3. Mustafa Kemal Paşa’nın vasiyeti, yakın tarihimizde büyük bir rol oynadığı için, Atatürkçü olsunlar veya olmasınlar, bütün Türkiye halkını ilgilendirir. Açılacağı tarihten sonra bunu gizlemek hakkına kimse sahip değildir. Böyle bir gizleme zorbalıktır.
4. Paşa yakın tarihimize damgasını vurmuş, radikal inkılaplar yapmıştır. Onun vasiyetnamesi tarihî bir belgedir, gizli tutulması tarihe karşı işlenmiş bir suçtur.
Atatürk öldüğünde Ankara’da Birleşik Krallık (İngiltere) Büyük Elçisi Sir Percy Loraine 1933’ten beri büyük elçiliğini yapıyordu. Bu zat hatıralarında, Kemal Paşa’nın ölüm döşeğindeyken kendisini Ankara’dan Dolmabahçe Sarayı’na çağırdığını ve insanı hayretlere düşüren çok garip, çok acayip bir istekte bulunduğunu beyan eder. İngiliz gazetesi Sunday Times’ta (11 Şubat 1968) Martin Gilbert imzası ve “How Our Man Declined To Rule Turkey” başlığıyla bu konuda bir makale yazılmıştır.
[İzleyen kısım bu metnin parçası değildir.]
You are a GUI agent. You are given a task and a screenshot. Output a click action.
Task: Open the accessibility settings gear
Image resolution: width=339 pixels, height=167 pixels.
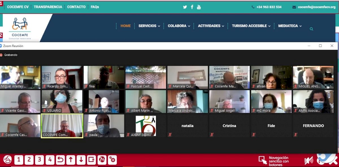coord(112,160)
Sanırım Loraine’in hatıraları Kemalist rejim tarafından sakıncalı ve zararlı kitaplar listesine konulmuş ve yurda sokulması yasaklanmıştı. Son Hükümet kararıyla, yakın tarihimize ışık tutan bu kitap üzerindeki yasağın da kalkmış olduğunu sanıyorum.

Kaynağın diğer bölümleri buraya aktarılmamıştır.